Reeling, Natasha follows Clint deep into a winding labyrinth of concrete and debris heaps, slivers of sun-bleached metal, and jagged, cleft gray asphalt. On each side of them, deteriorated buildings loom: some corroded wall-to-wall, others strangely charred, and still others crumbled to their first few floors.

James' voice snakes through the debris. "It's a cosmodrome. I mean, it looks like Baikonur. Hold on."

Her own voice follows. "What?"

An impossible voice belonging to  _Sam_  chases Natasha and Clint around a bend in the debris. "It's just creepy. And I've seen creepy. This is, like,  _creepy_ creepy."

"You bring us to such nice places."

No matter how or why or  _when,_ Natasha knows what happens next. She and Clint have two minutes, tops, to move out of sight – before Sam startles and takes flight toward the buildings, before she follows, and less than eight hours before the entire island swarms with HYDRA.

Without words spared between them, she and Clint sprint down pitted, potholed asphalt, toward the cluster of four brick buildings.

***

 _Eee-ERR. Eee-ERR. Eee-ERR_.  _"Warning: stay clear."_   _Eee-ERR_.  _Eee-ERR_.  _Eee-ERR_.

Left hand barely able to make a fist, right hand damn near worthless, Barnes hooks his left ankle around Rumlow's hand, pushes hard, and creates momentum to spin his body around, break Rumlow's grasp, and push himself to his feet.

Immediately, he retreats backward away from Rumlow, toward the relay, away from the broken window.

His right eye twitches, central vision blurry and spotted with gray dots. A high-pitched ring distorts his hearing, while a bubble of pain blisters behind the right side of his forehead.

_Not now._

There's a minute thirty left—maximum—until the relay engages. That doesn't leave time for a black out, for grief or worry, for anything except killing Rumlow.
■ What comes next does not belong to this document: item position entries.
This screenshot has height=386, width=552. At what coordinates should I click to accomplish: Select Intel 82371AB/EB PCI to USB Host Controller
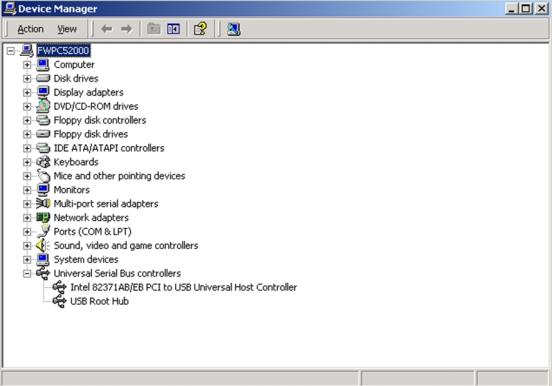pos(183,287)
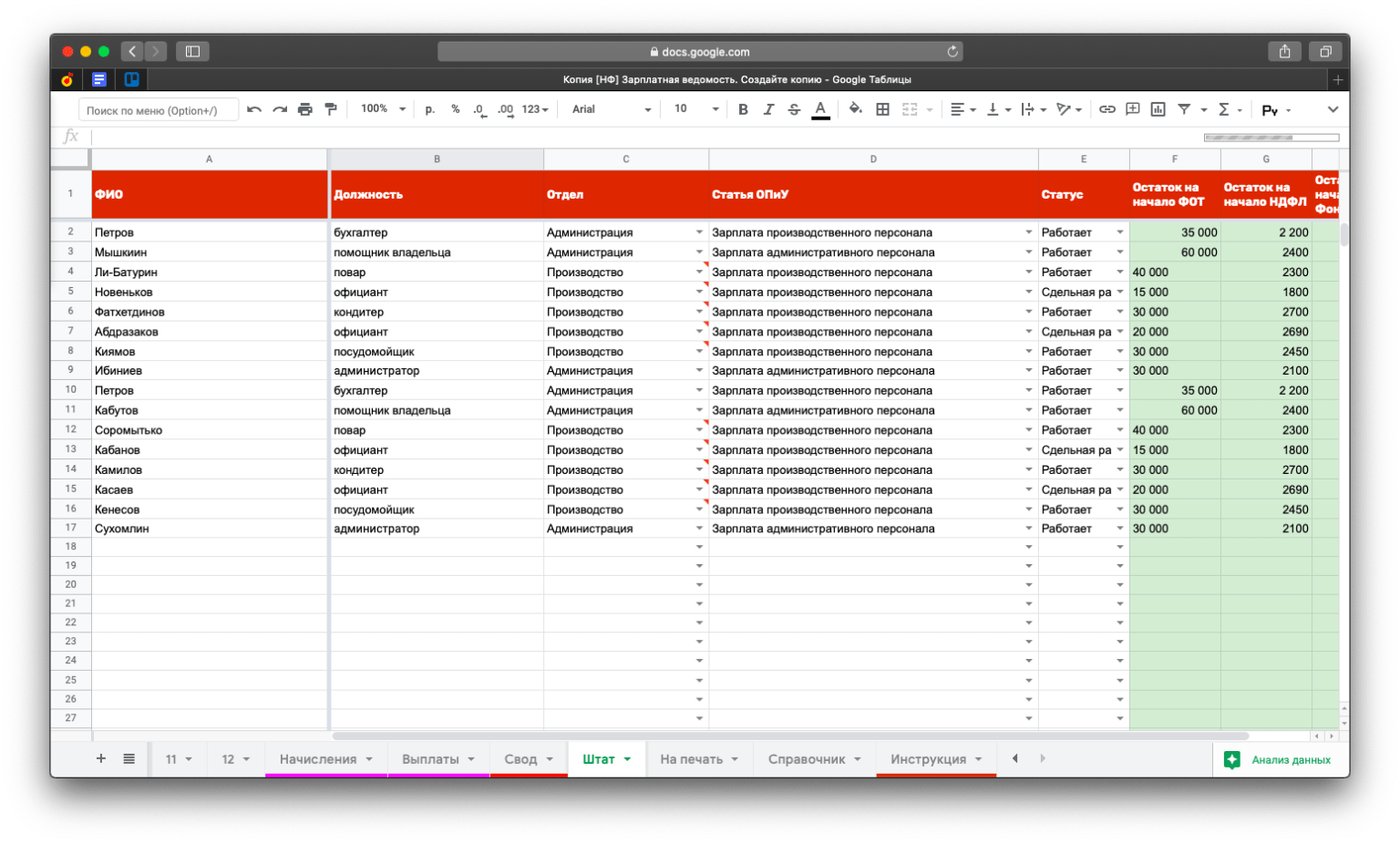Click the menu search field
Screen dimensions: 1400x844
159,110
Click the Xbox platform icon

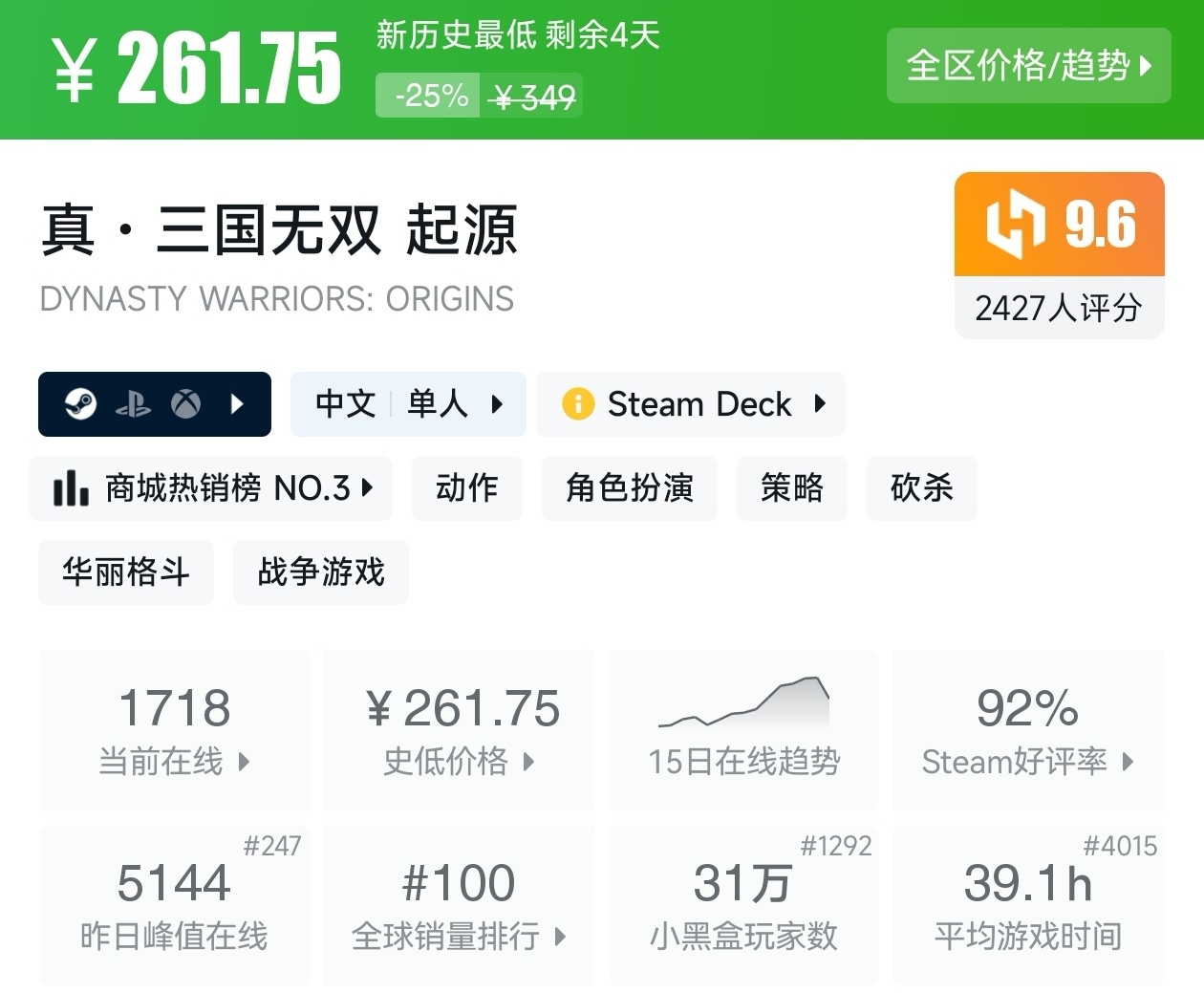click(x=185, y=404)
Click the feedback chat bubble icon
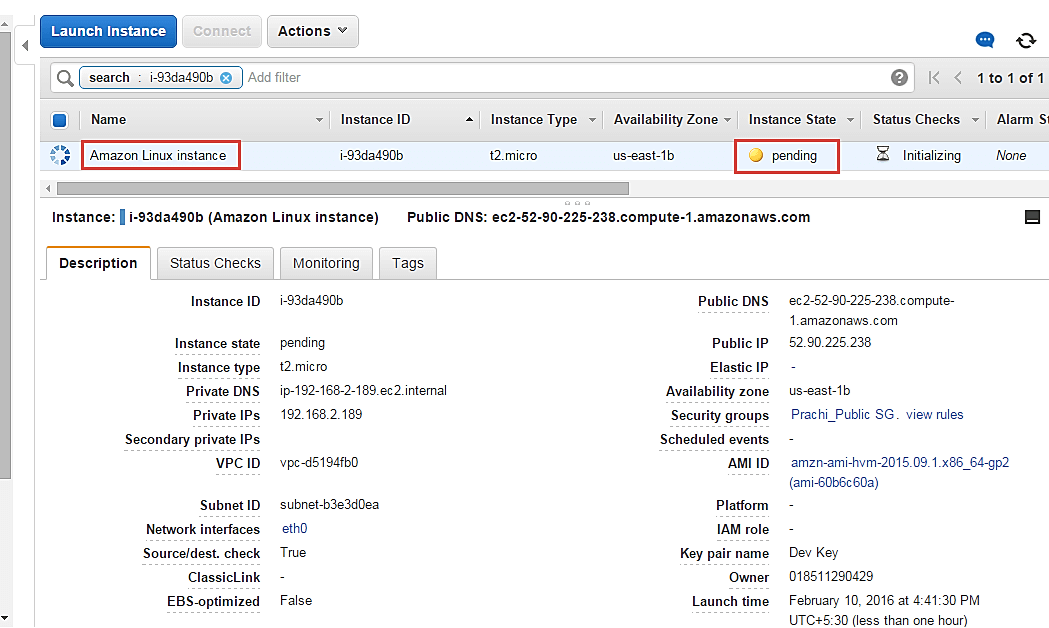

Rumlow skitters into Barnes' line of sight and tosses his combat knife to the floor. Fists raised, Rumlow's smirk grows wider. "Congrats. By the time the relay goes, Cap'll be hitting ground. You've lost that touch of yours."

Seconds tick by. The klaxons blare. The computer repeats the warning.

Barnes wonders if that's the same touch that brought a helicarrier down on Rumlow's head, but he can't find half the words to ask.  _His_ time is running.

He  _does_ find a way to say three words, though; three fabulous words. "How're the knees?"

Rumlow's smirk fades into an expression of hatred. "They're great. Wonder if Cap'll know what hits him? You'd sort of know…right?"

Beyond that there's still every chance that Tony or Rhodes grabs Steve well before that happens, it's increasingly obvious that Rumlow is stalling.

With confidence that no longer belongs to him, Barnes strides forward. Knowing he can't rely on his fists, he ducks under the too-heavy punch Rumlow throws and transitions into an easy, powerful back kick that squarely connects with too-thick metal. It only serves to knock Rumlow a few steps forward.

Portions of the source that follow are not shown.